Work required:
Pick each line containing the word "agent" out of the data below.

Data records:
========

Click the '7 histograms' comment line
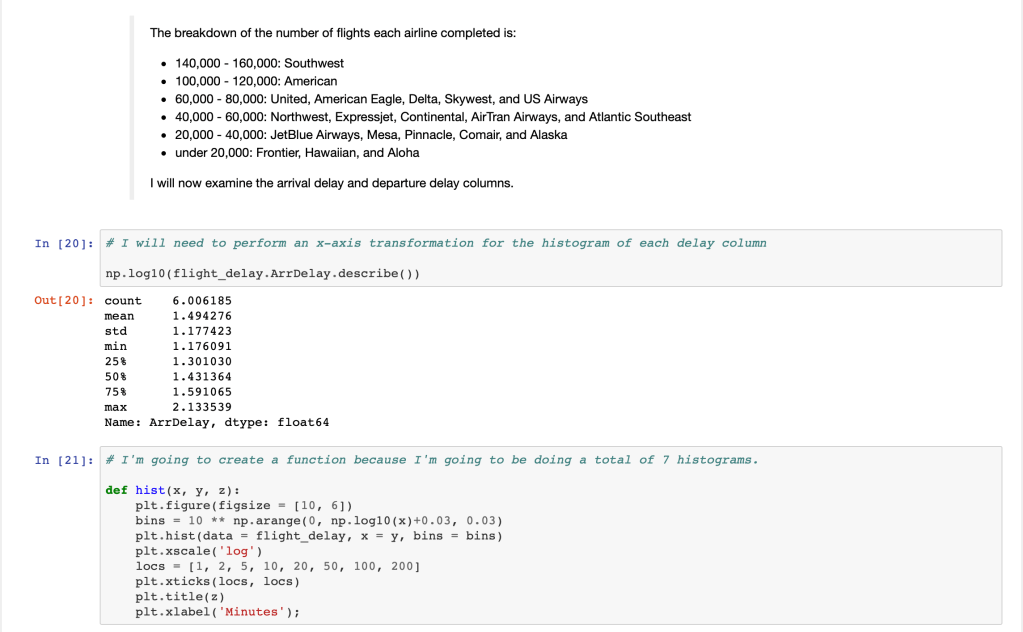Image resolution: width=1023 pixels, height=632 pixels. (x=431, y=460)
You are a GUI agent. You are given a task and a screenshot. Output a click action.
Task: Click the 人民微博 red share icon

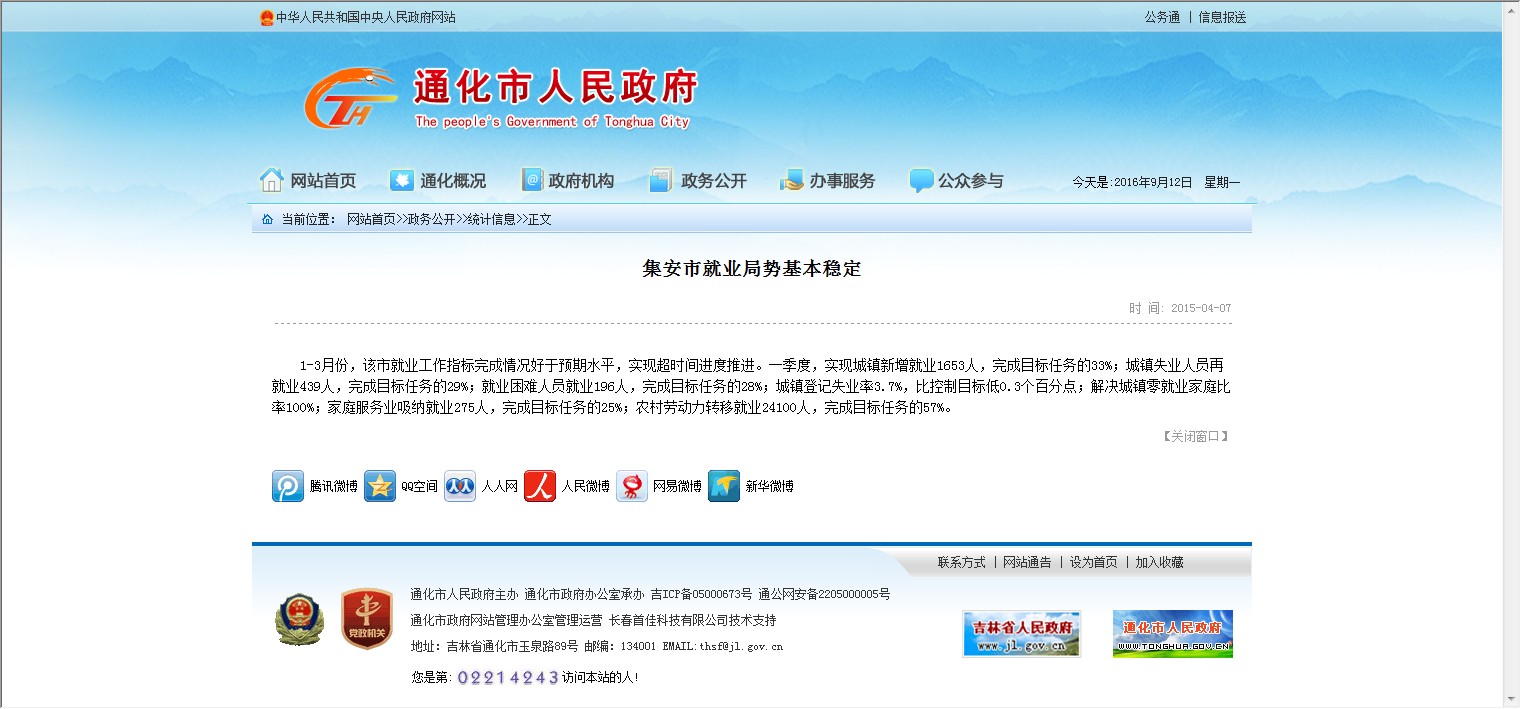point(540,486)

========

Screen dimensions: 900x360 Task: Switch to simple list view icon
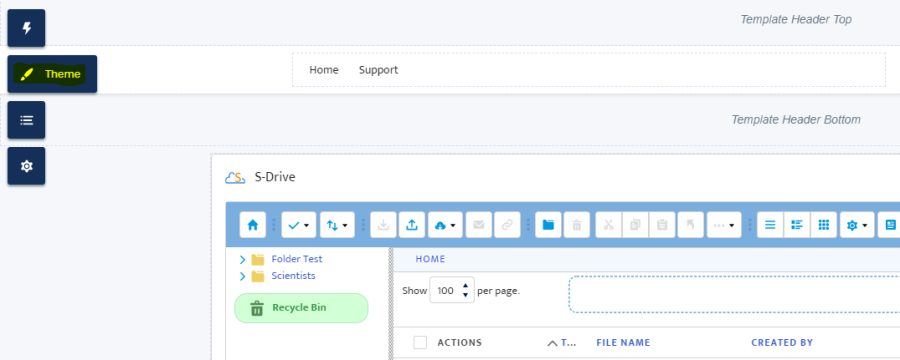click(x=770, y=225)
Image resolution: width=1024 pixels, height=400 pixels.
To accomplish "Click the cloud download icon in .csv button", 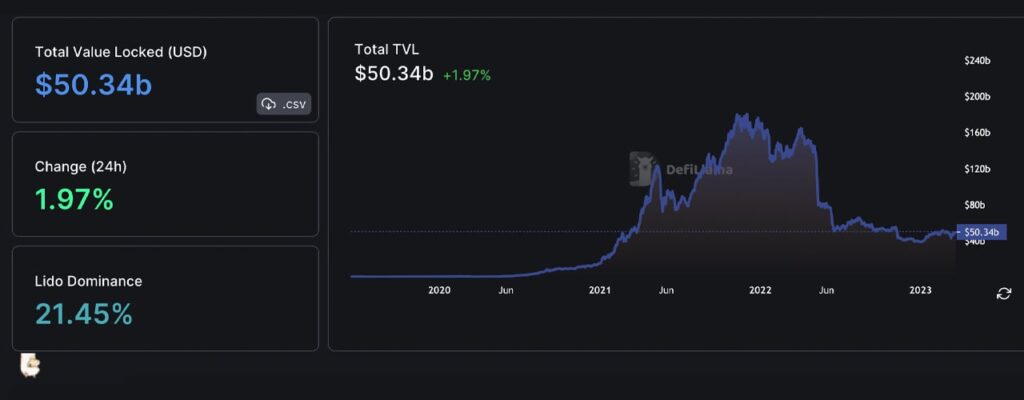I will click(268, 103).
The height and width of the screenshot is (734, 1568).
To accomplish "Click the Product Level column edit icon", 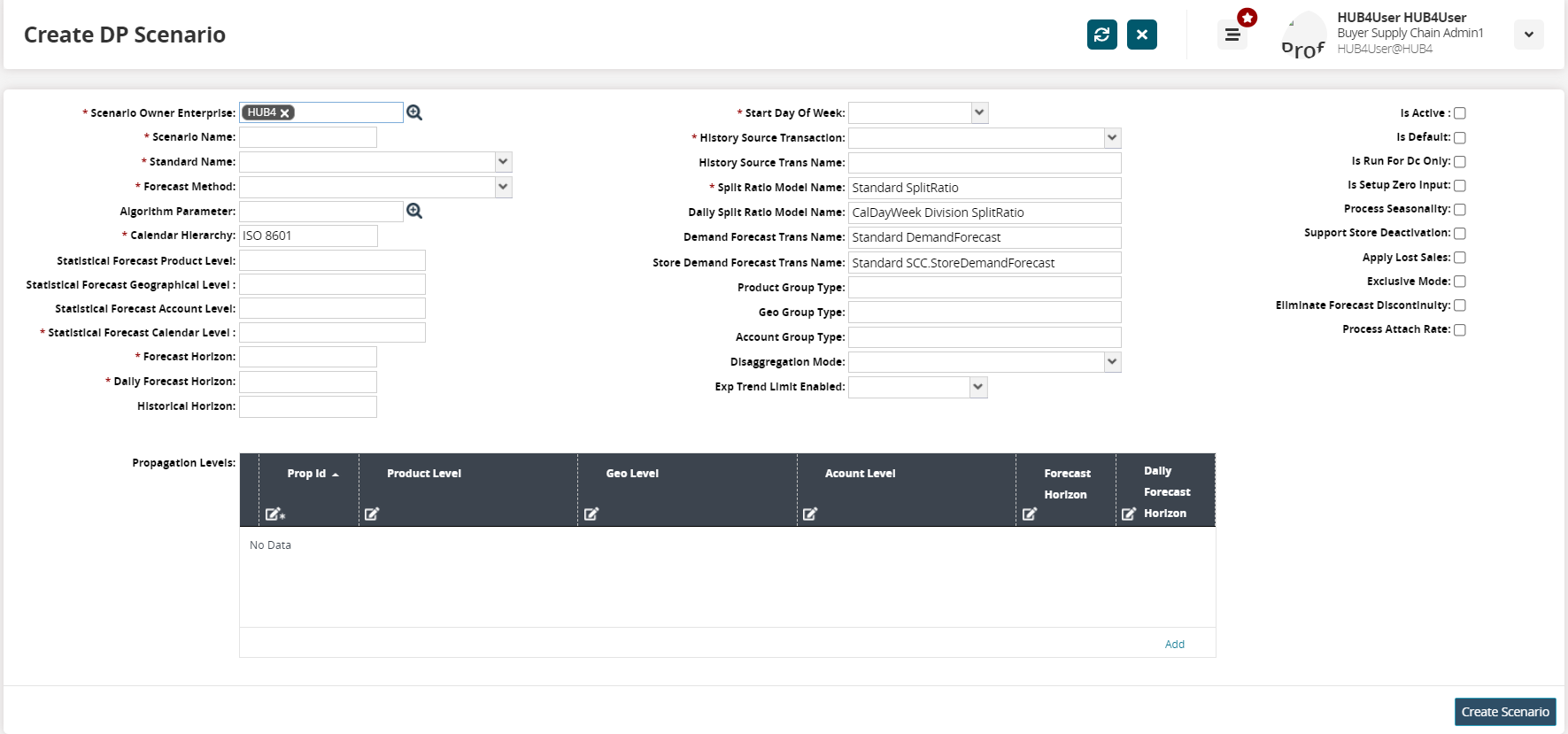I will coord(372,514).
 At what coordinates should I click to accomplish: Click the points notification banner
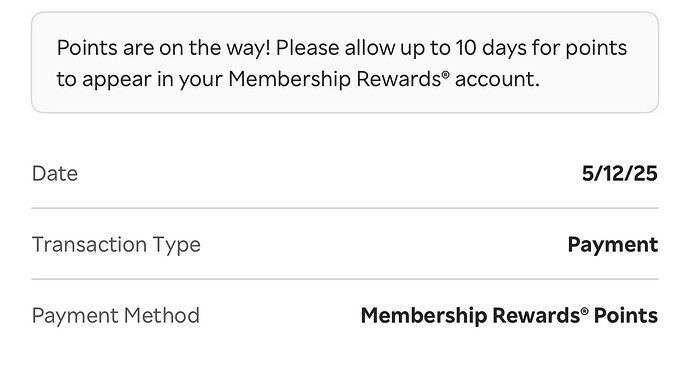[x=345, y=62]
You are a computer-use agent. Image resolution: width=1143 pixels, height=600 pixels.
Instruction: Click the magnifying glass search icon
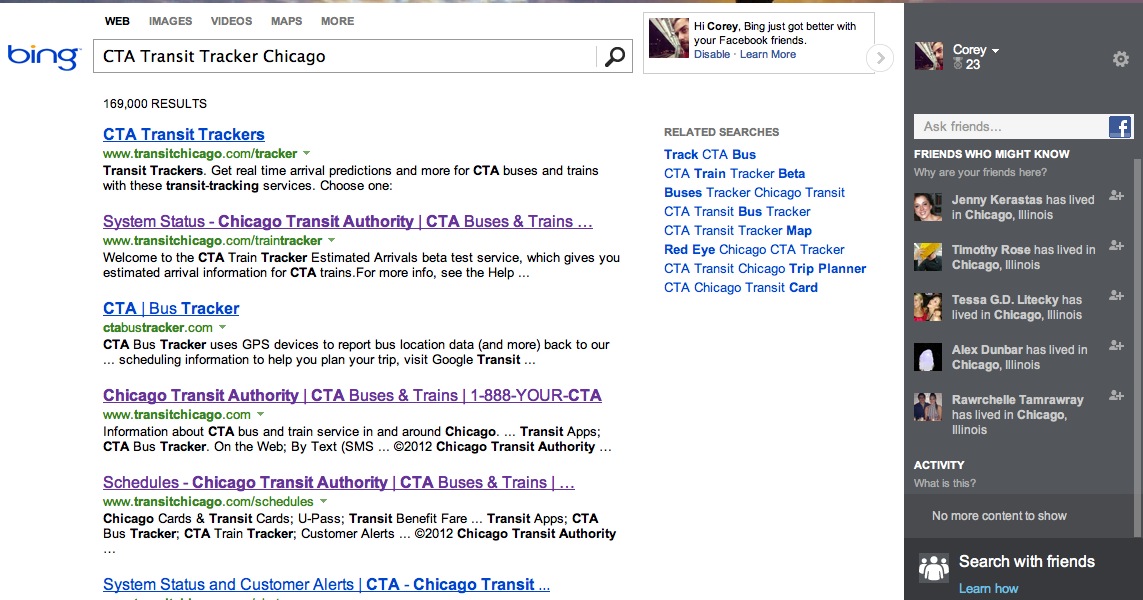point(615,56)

========

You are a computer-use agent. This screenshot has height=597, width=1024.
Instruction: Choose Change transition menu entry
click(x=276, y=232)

========

Answer section:
You are a GUI agent. You are given a task and a screenshot. Output a click action.
You are a computer-use agent. Image resolution: width=1143 pixels, height=600 pixels.
You are a computer-use agent. This screenshot has height=597, width=1024.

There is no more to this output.